Rapora göre kaçırma eylemindeki asıl hedef, M. A. Y.’nin koparılmasının yanı sıra Captagon imalathanesinin yerini öğrenmek ve ‘orijinal Captagon’un içine ilave edilen ve ‘Hacı’nın malı’ olarak Arap âleminde meşhur olan uyuşturucunun formülünü zorla almak idi. Bu, raporda aynen böyle yazar. M. A. Y., Suriye sınırındaki şehirlerimizden Gaziantep’te mukimdi ve Suriye rejiminden ithal edilmiş yöntemlerle zehir üretiyordu.
ESAD İKTİDARA GELİR GELMEZ BU İŞE BAŞLADI
Türkiye’deki bir diğer Captagoncu yine Antep merkezli çalışan Tilki lakaplı Selim idi. Bir de tabii Yeşil’in o meşhur telefon konuşmasında tehdit ettiği Tilki Selim var, ama o Antepli ve Captagoncu değil, Hakkârili ve eroinci. Captagoncu Tilki, 2003 senesinde Kayseri’de yakalandı, o ve ekibi orada bir imalathane kurmuştu.

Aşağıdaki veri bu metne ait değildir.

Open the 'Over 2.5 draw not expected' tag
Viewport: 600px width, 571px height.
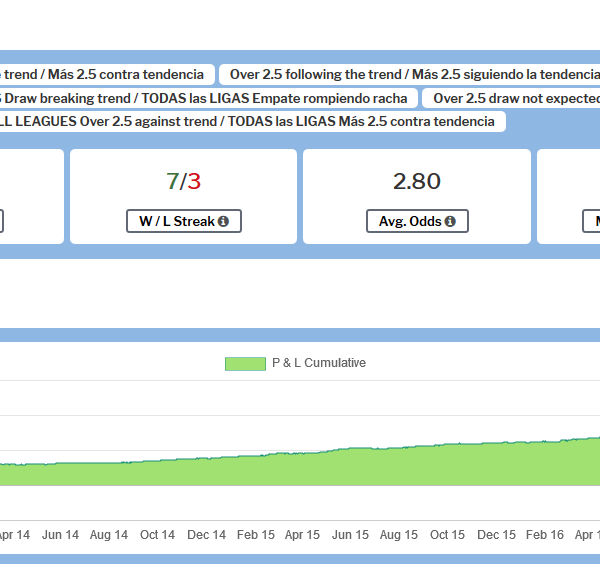tap(514, 98)
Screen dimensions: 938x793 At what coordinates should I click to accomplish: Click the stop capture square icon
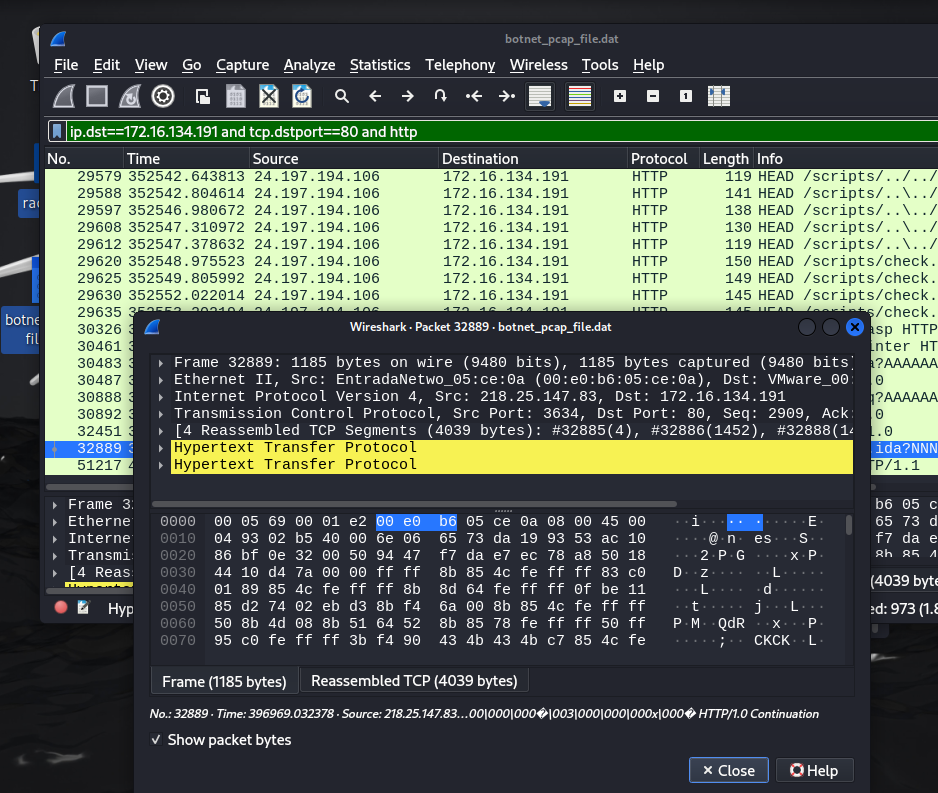(97, 96)
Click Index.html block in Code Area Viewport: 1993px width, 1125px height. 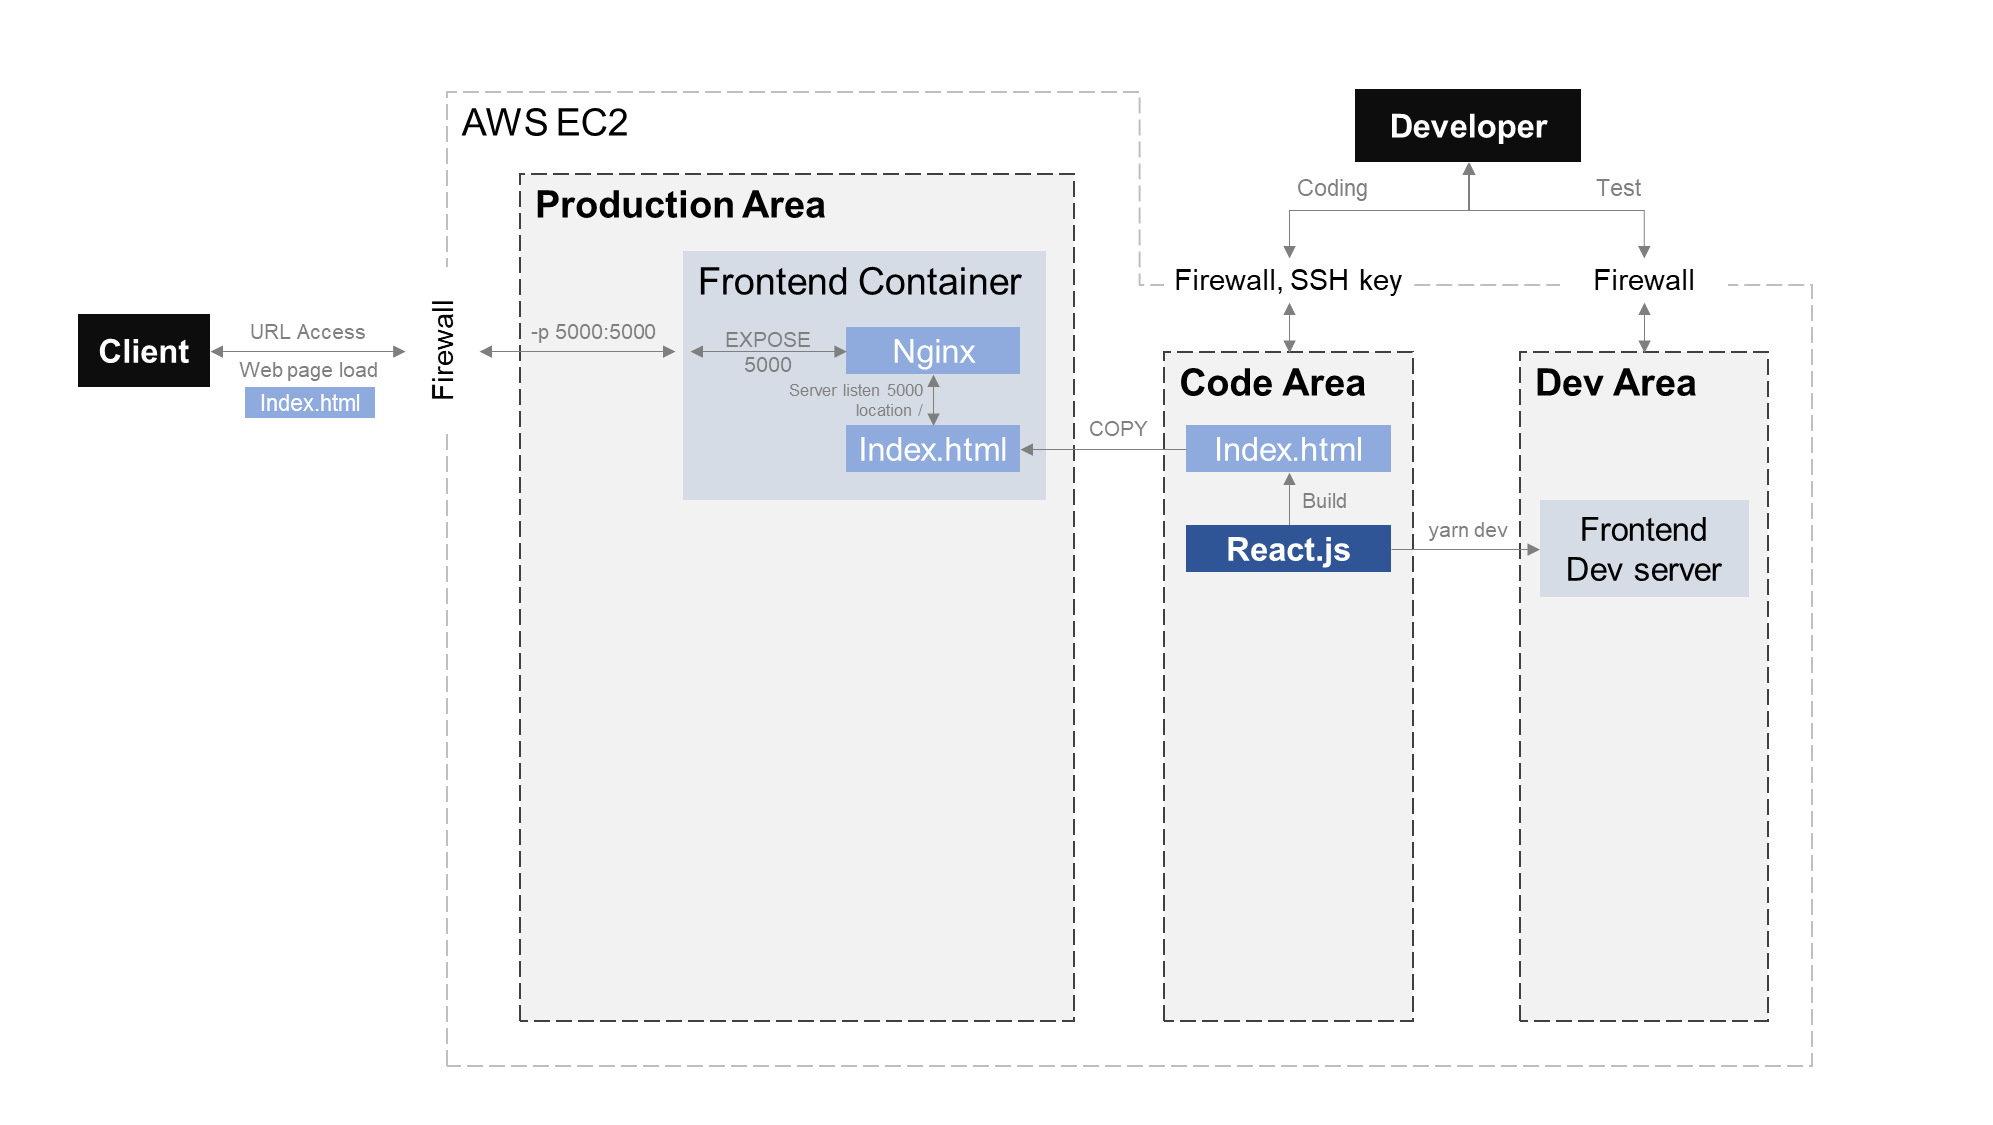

Laboratuvarda ürettikleri Captagonları Suriye üzerinden Orta Doğu ülkelerine satıyorlardı.
Tabii bu işin asıl merkezi daha o dönemde bile Suriye idi. Esad, 2000 senesinde babasının ölümünden bir ay sonra diktatörlüğü teslim alır almaz Captagon üretimini artırdı. Bir başka deyişle iktidara gelir gelmez bu işe başladı.
Bizim medya Esad’ın narko-devlet sistemiyle iç savaş öncesinde ve iç savaş döneminde pek ilgilenmedi, ama uyuşturucu Suriye’deki 13 yıllık savaşın finansmanında etkili biçimde kullanılan bir enstrümandı. Amerikan ve İngiliz basını, Beşar Esad’an narko sistemi konusunda birkaç dosya haber yayınlandı.

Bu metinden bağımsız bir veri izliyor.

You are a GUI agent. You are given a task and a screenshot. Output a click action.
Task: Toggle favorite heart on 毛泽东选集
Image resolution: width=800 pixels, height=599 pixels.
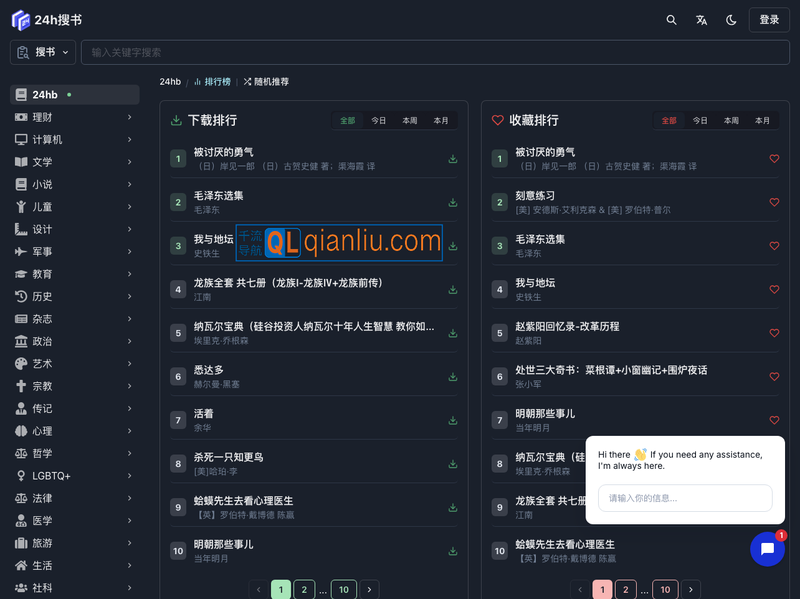[x=774, y=246]
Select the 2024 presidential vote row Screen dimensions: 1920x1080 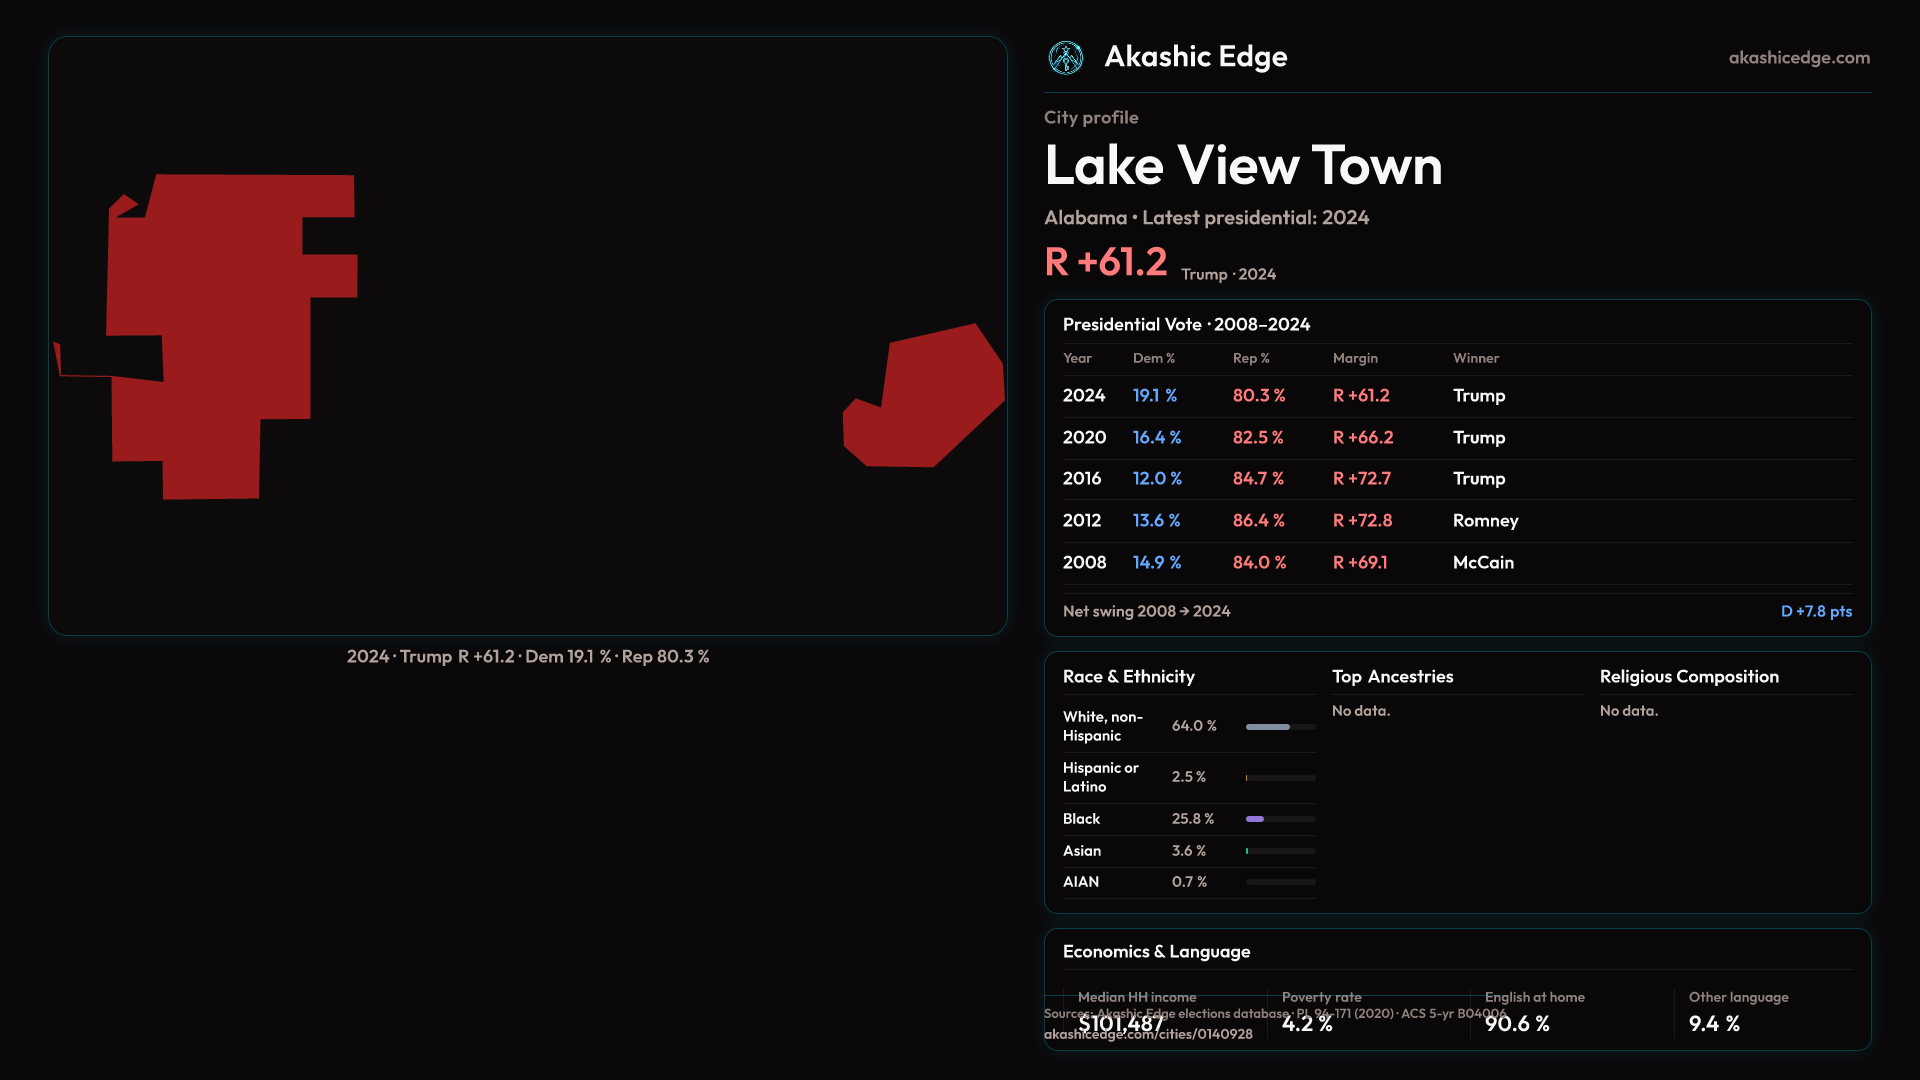[x=1084, y=396]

YILLIK GELİRİ 10 MİLYAR DOLAR
Bunlardan biri The New Yorker dergisinin tecrübeli muhabiri Ed Caesar’ın kaleme aldığı kapsamlı dosya idi. Yayınlanma tarihi 4 Kasım 2024. Dosyada Suriye rejiminin savaşta sürpriz bir finansal istikrar kaynağı bulduğunu yazan Caesar, resmi gayrisafi yurtiçi hasılası sadece 9 milyar dolar olan Esad rejiminin Captagon ticaretinden yılda 10 milyar dolar kadar gelir elde ettiği bilgisini paylaştı.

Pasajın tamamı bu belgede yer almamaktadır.